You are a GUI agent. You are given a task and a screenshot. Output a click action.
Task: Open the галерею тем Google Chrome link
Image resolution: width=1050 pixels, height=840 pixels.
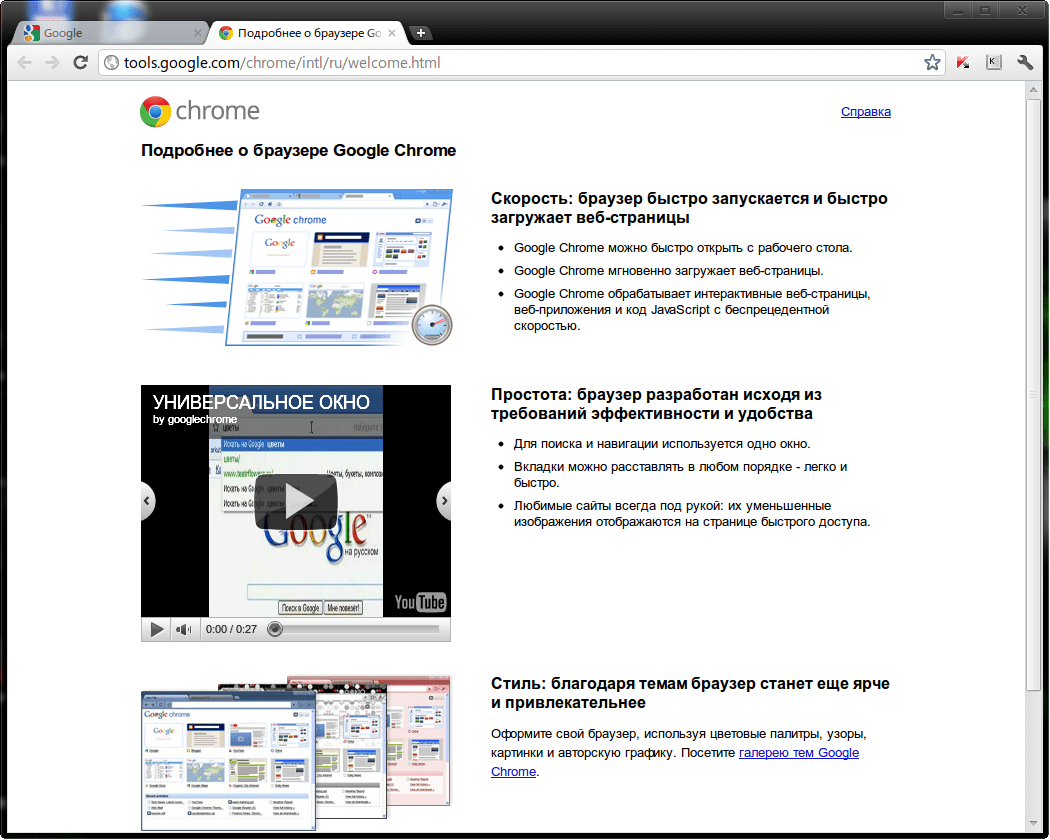798,752
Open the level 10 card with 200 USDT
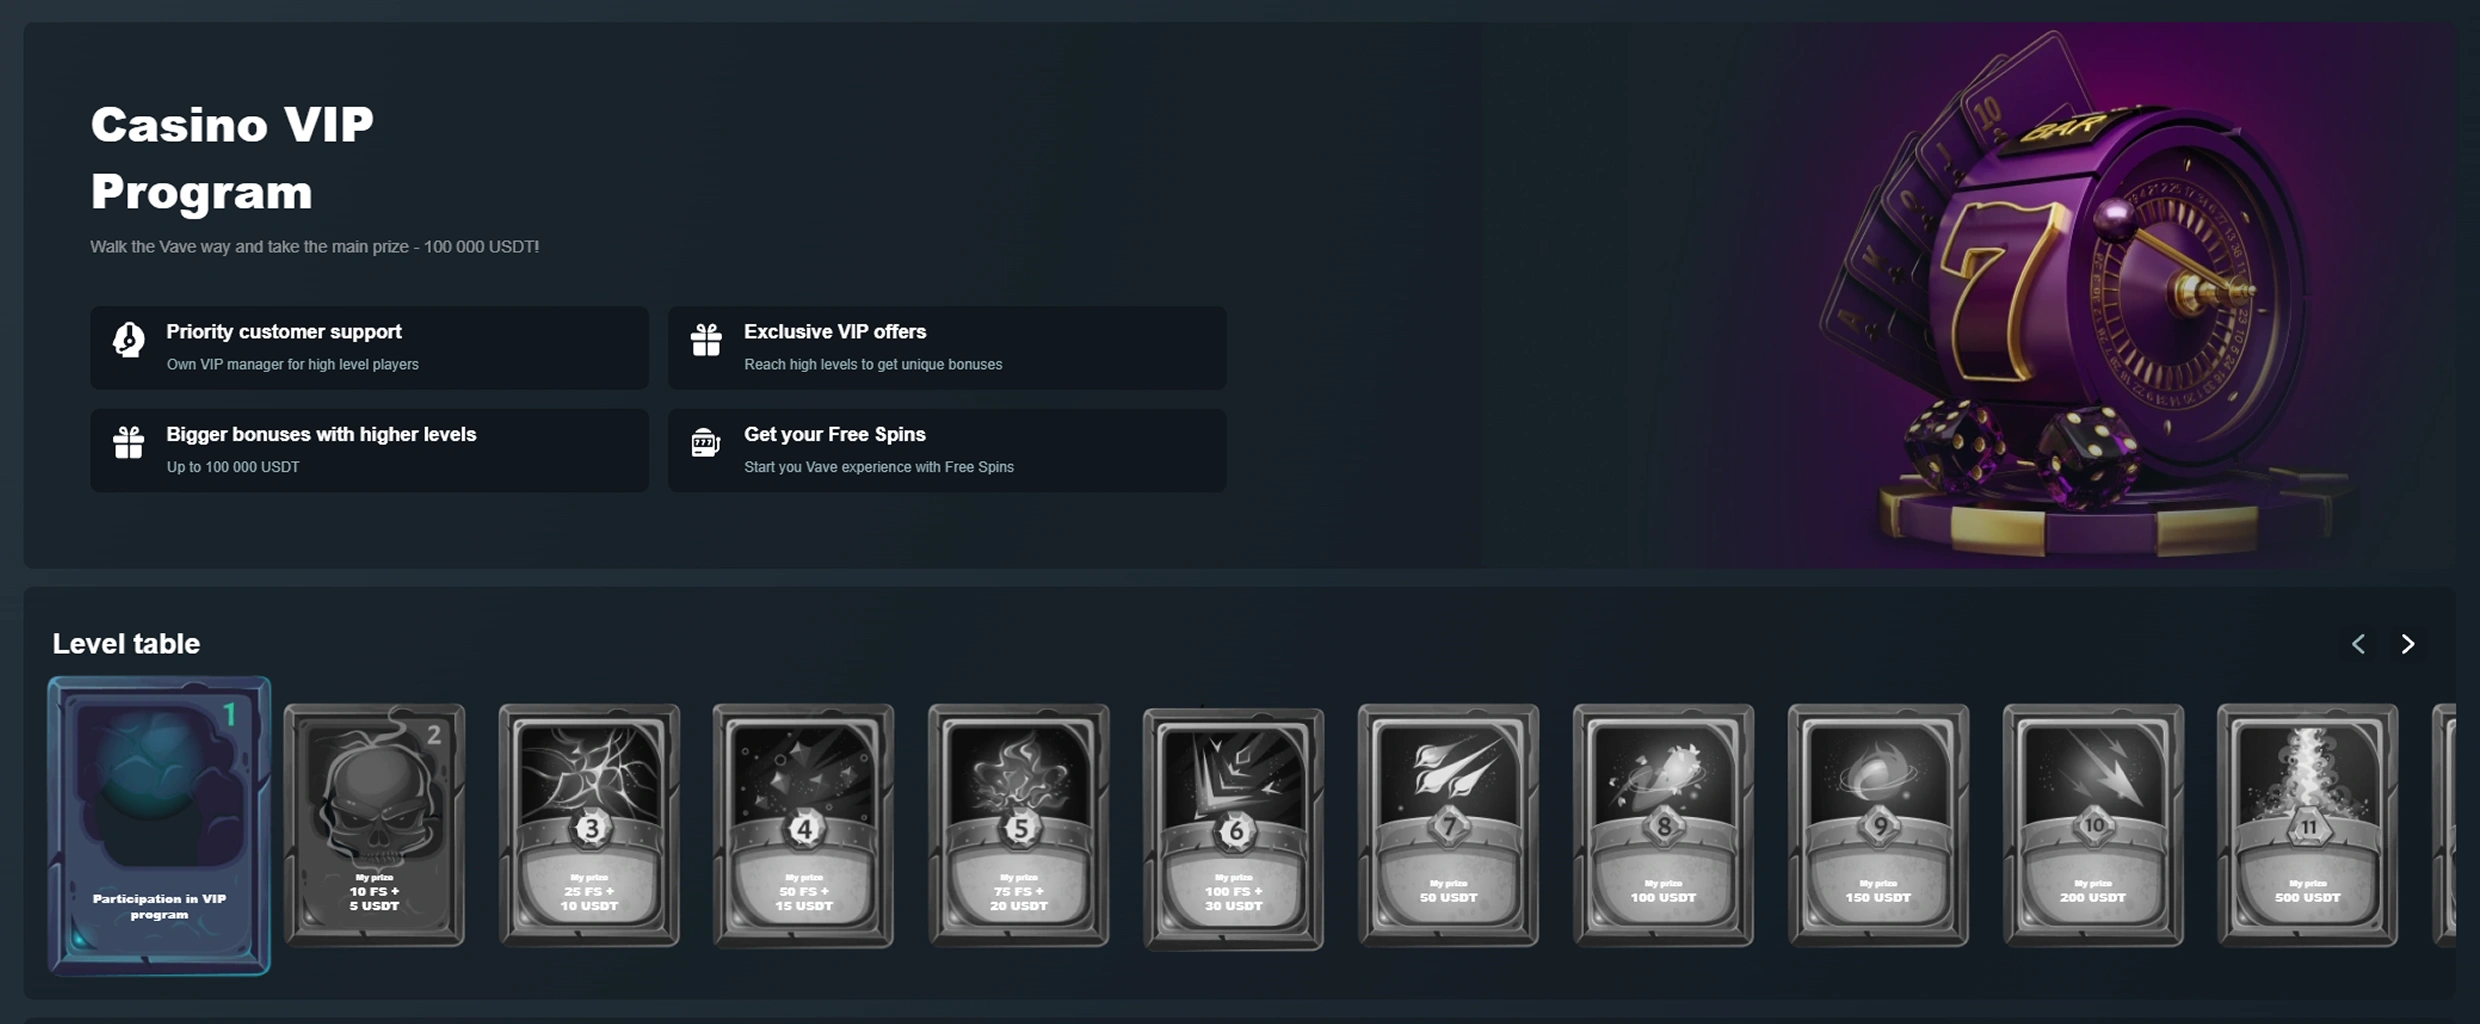2480x1024 pixels. [x=2093, y=825]
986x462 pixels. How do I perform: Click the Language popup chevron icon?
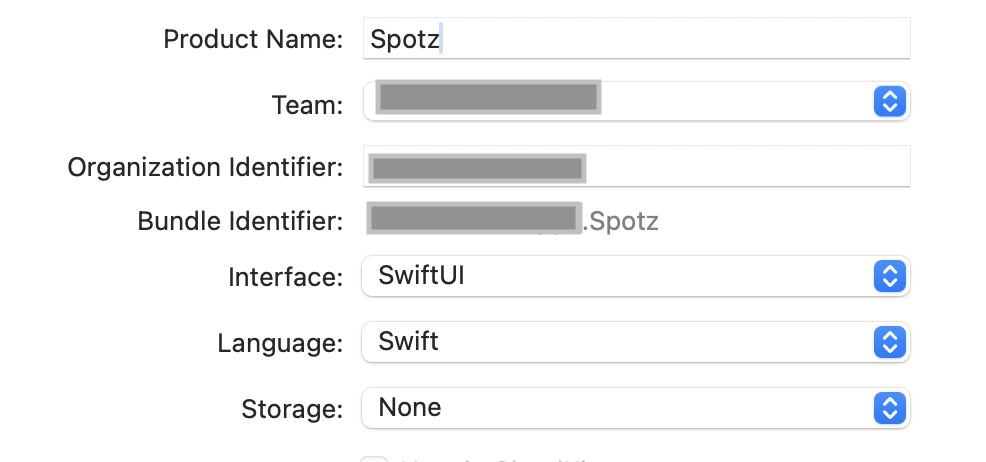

REQUIREMENT:
Could you return exactly the lines starting with the one that contains "Open the level 10 card with 200 USDT" and ending with the last line of the data above? Leave the pictures out.

YOUR SOLUTION:
Open the level 10 card with 200 USDT
2480x1024 pixels. [x=2093, y=825]
986x462 pixels. How do I perform: Click the Language popup chevron icon?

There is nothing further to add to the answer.